#### DATA PROVIDED
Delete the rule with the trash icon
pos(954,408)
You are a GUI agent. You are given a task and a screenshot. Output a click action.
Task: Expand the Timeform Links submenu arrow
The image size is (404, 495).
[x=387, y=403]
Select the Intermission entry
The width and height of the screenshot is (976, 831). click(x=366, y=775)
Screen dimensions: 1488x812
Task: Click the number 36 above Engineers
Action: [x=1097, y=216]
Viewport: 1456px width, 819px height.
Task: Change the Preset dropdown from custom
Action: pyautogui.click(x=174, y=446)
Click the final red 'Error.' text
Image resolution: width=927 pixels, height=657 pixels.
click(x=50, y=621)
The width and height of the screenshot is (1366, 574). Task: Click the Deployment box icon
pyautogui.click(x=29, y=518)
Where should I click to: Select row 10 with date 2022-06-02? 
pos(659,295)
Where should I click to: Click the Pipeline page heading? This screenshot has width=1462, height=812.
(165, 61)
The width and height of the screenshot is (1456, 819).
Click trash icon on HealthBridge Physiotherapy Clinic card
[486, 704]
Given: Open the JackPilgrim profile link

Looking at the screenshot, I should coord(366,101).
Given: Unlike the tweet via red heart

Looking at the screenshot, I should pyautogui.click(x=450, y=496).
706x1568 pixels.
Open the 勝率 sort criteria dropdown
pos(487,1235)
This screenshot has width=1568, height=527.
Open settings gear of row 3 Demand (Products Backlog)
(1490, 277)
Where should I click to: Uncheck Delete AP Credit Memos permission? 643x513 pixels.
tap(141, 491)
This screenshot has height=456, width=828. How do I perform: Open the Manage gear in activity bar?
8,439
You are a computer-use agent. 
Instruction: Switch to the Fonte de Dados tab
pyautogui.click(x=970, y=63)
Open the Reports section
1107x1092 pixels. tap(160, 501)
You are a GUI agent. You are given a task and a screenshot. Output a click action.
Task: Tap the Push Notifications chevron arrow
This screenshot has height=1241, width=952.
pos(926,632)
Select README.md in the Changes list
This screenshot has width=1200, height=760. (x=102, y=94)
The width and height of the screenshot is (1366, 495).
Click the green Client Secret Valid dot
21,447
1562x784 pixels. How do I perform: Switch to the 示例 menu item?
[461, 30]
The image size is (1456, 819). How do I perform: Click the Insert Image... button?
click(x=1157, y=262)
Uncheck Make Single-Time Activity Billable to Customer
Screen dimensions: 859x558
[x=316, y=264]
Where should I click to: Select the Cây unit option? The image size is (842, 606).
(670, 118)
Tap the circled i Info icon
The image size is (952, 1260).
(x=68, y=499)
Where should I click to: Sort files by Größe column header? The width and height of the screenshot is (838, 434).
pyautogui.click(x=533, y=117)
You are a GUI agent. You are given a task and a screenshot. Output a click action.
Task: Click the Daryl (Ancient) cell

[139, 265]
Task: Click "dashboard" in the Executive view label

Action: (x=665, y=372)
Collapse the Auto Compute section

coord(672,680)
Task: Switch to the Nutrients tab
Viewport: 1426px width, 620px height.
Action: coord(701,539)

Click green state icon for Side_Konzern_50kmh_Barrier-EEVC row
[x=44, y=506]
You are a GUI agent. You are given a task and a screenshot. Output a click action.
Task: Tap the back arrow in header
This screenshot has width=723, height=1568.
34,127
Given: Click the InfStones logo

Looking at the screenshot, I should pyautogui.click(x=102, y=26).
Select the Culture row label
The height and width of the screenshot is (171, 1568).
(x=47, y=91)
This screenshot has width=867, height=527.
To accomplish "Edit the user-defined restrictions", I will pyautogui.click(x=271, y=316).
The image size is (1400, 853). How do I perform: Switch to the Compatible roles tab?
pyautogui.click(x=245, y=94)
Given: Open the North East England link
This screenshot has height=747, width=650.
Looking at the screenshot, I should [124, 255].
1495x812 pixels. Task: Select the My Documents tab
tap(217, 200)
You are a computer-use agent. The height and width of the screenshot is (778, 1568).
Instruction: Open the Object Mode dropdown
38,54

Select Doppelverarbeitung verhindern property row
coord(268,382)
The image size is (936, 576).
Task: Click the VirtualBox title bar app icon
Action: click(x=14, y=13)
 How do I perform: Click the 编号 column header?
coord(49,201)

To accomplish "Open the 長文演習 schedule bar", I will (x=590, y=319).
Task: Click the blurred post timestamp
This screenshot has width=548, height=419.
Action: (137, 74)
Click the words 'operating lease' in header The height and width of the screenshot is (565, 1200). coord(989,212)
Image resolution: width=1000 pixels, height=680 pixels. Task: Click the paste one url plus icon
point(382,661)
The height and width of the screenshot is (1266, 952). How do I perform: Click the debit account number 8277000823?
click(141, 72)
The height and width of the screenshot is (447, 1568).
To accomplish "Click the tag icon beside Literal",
########
WHAT TO PRODUCE: Swap every "Push Notifications" in the lines above for "Push Alerts" and reproduce the lines with nothing else changed.

RESULT OF THIS EXERCISE:
Delete the rule with the trash icon
pos(954,408)
You are a GUI agent. You are given a task and a screenshot. Output a click action.
Task: Expand the Timeform Links submenu arrow
The image size is (404, 495).
[x=387, y=403]
Select the Intermission entry
The width and height of the screenshot is (976, 831). click(x=366, y=775)
Screen dimensions: 1488x812
Task: Click the number 36 above Engineers
Action: [x=1097, y=216]
Viewport: 1456px width, 819px height.
Task: Change the Preset dropdown from custom
Action: pyautogui.click(x=174, y=446)
Click the final red 'Error.' text
Image resolution: width=927 pixels, height=657 pixels.
click(x=50, y=621)
The width and height of the screenshot is (1366, 574). Task: Click the Deployment box icon
pyautogui.click(x=29, y=518)
Where should I click to: Select row 10 with date 2022-06-02? 
pos(659,295)
Where should I click to: Click the Pipeline page heading? This screenshot has width=1462, height=812.
(165, 61)
The width and height of the screenshot is (1456, 819).
Click trash icon on HealthBridge Physiotherapy Clinic card
[486, 704]
Given: Open the JackPilgrim profile link

Looking at the screenshot, I should coord(366,101).
Given: Unlike the tweet via red heart

Looking at the screenshot, I should pyautogui.click(x=450, y=496).
706x1568 pixels.
Open the 勝率 sort criteria dropdown
pos(487,1235)
This screenshot has width=1568, height=527.
Open settings gear of row 3 Demand (Products Backlog)
(1490, 277)
Where should I click to: Uncheck Delete AP Credit Memos permission? 643x513 pixels.
tap(141, 491)
This screenshot has height=456, width=828. How do I perform: Open the Manage gear in activity bar?
8,439
You are a computer-use agent. 
Instruction: Switch to the Fonte de Dados tab
pyautogui.click(x=970, y=63)
Open the Reports section
1107x1092 pixels. tap(160, 501)
You are a GUI agent. You are given a task and a screenshot. Output a click action.
Task: Tap the Push Alerts chevron arrow
This screenshot has height=1241, width=952.
pos(926,632)
Select README.md in the Changes list
This screenshot has width=1200, height=760. (x=102, y=94)
The width and height of the screenshot is (1366, 495).
Click the green Client Secret Valid dot
21,447
1562x784 pixels. How do I perform: Switch to the 示例 menu item?
[461, 30]
The image size is (1456, 819). How do I perform: Click the Insert Image... button?
click(x=1157, y=262)
Uncheck Make Single-Time Activity Billable to Customer
Screen dimensions: 859x558
[x=316, y=264]
Where should I click to: Select the Cây unit option? The image size is (842, 606).
(670, 118)
Tap the circled i Info icon
The image size is (952, 1260).
(x=68, y=499)
Where should I click to: Sort files by Größe column header? The width and height of the screenshot is (838, 434).
pyautogui.click(x=533, y=117)
You are a GUI agent. You are given a task and a screenshot. Output a click action.
Task: Click the Daryl (Ancient) cell

[139, 265]
Task: Click "dashboard" in the Executive view label

Action: (x=665, y=372)
Collapse the Auto Compute section

coord(672,680)
Task: Switch to the Nutrients tab
Viewport: 1426px width, 620px height.
Action: coord(701,539)

Click green state icon for Side_Konzern_50kmh_Barrier-EEVC row
[x=44, y=506]
You are a GUI agent. You are given a task and a screenshot. Output a click action.
Task: Tap the back arrow in header
This screenshot has width=723, height=1568.
34,127
Given: Click the InfStones logo

Looking at the screenshot, I should pyautogui.click(x=102, y=26).
Select the Culture row label
The height and width of the screenshot is (171, 1568).
(x=47, y=91)
This screenshot has width=867, height=527.
To accomplish "Edit the user-defined restrictions", I will pyautogui.click(x=271, y=316).
The image size is (1400, 853). How do I perform: Switch to the Compatible roles tab?
pyautogui.click(x=245, y=94)
Given: Open the North East England link
This screenshot has height=747, width=650.
Looking at the screenshot, I should [124, 255].
1495x812 pixels. Task: Select the My Documents tab
tap(217, 200)
You are a computer-use agent. The height and width of the screenshot is (778, 1568).
Instruction: Open the Object Mode dropdown
38,54

Select Doppelverarbeitung verhindern property row
coord(268,382)
The image size is (936, 576).
Task: Click the VirtualBox title bar app icon
Action: click(x=14, y=13)
 How do I perform: Click the 编号 column header?
coord(49,201)

To accomplish "Open the 長文演習 schedule bar", I will (x=590, y=319).
Task: Click the blurred post timestamp
This screenshot has width=548, height=419.
Action: (137, 74)
Click the words 'operating lease' in header The height and width of the screenshot is (565, 1200). coord(989,212)
Image resolution: width=1000 pixels, height=680 pixels. Task: Click the paste one url plus icon
point(382,661)
The height and width of the screenshot is (1266, 952). How do I perform: Click the debit account number 8277000823?
click(141, 72)
The height and width of the screenshot is (447, 1568).
To accomplish "Click the tag icon beside Literal",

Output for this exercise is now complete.